■ Instruction
Format every line of the records below as a JSON list of strings, one string per line, leaving out blank lines and the pictures.

════

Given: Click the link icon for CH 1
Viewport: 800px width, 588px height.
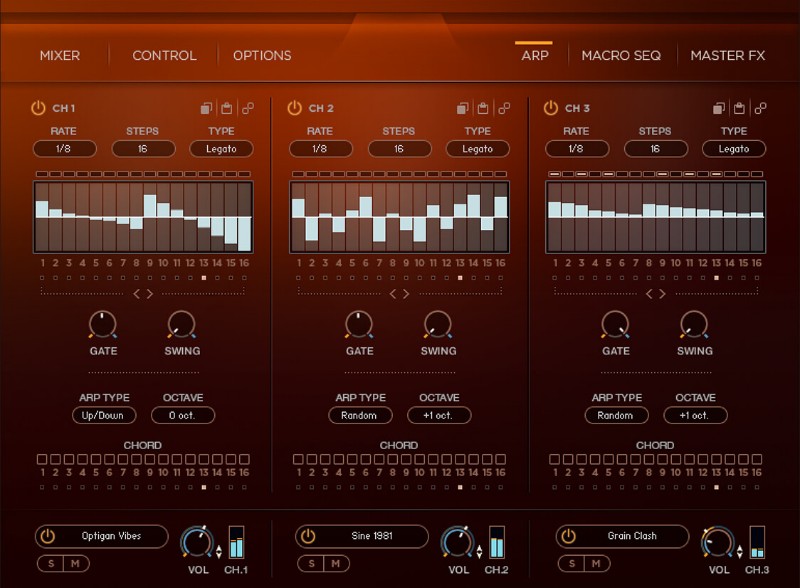Looking at the screenshot, I should 248,107.
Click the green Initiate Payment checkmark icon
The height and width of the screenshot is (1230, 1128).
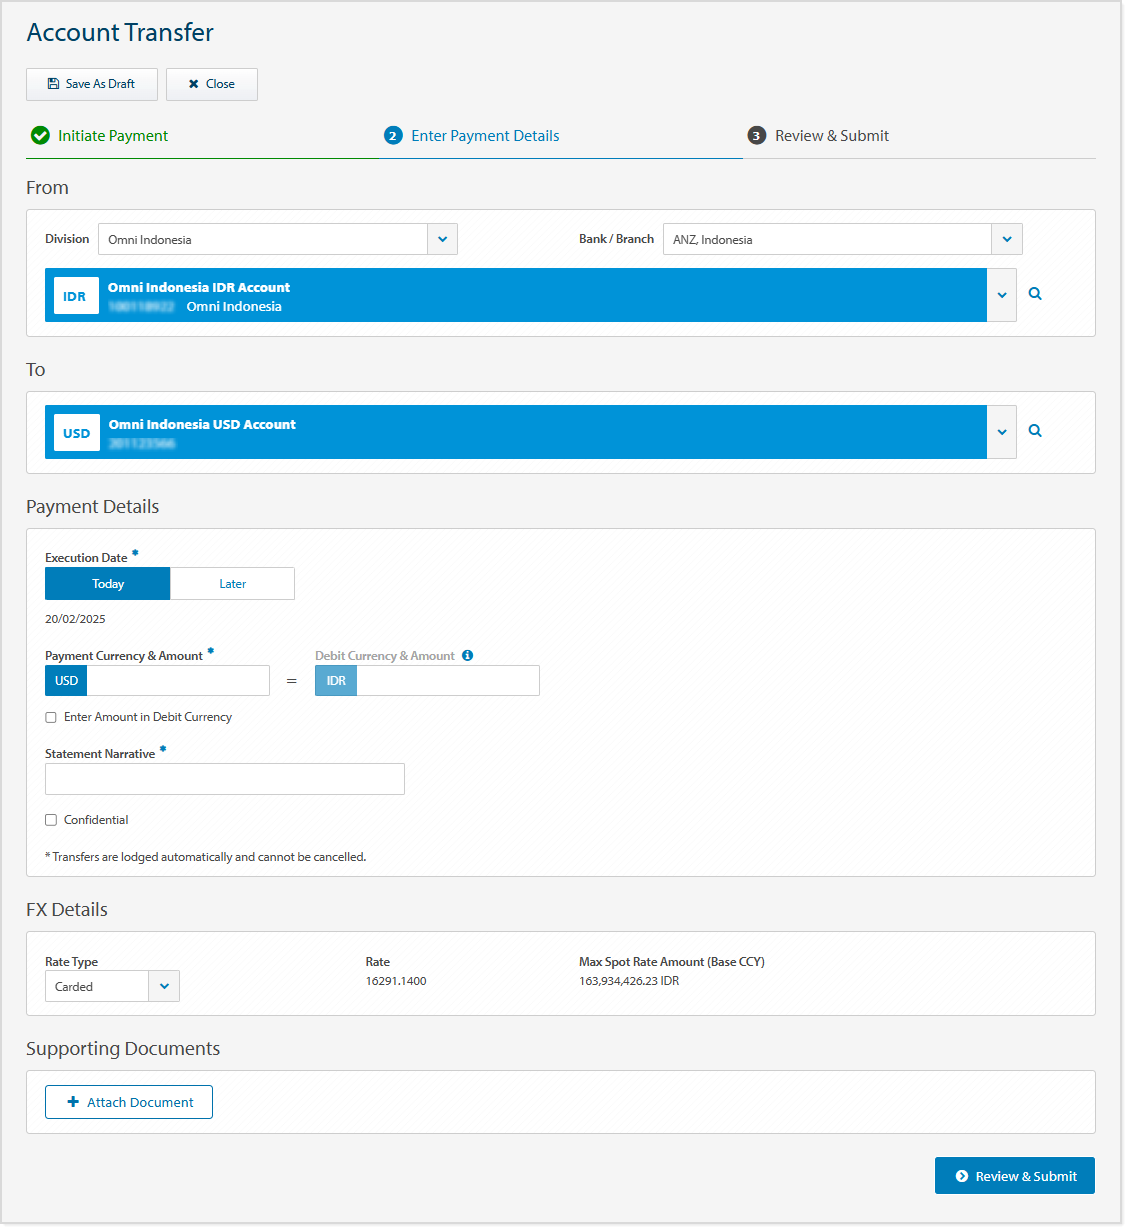click(40, 136)
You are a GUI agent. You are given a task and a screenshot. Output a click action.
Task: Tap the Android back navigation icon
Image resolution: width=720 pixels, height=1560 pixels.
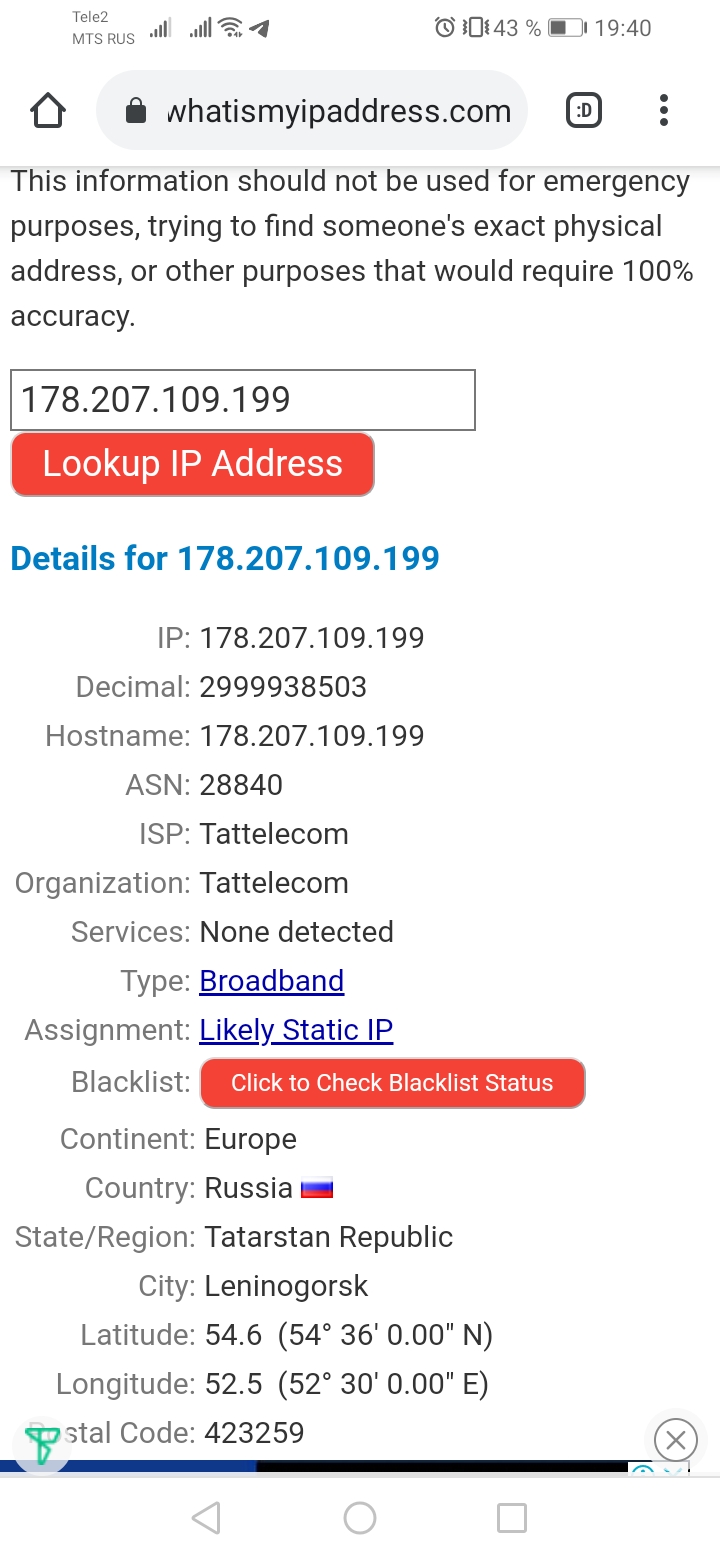click(x=206, y=1518)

════

■ Result
[
  "Given: Click the link icon for CH 1",
  "Viewport: 800px width, 588px height.",
  "Looking at the screenshot, I should 248,107.",
  "Click the green Initiate Payment checkmark icon",
  "The height and width of the screenshot is (1230, 1128).",
  "click(40, 136)",
  "You are a GUI agent. You are given a task and a screenshot. Output a click action.",
  "Task: Tap the Android back navigation icon",
  "Image resolution: width=720 pixels, height=1560 pixels.",
  "click(x=206, y=1518)"
]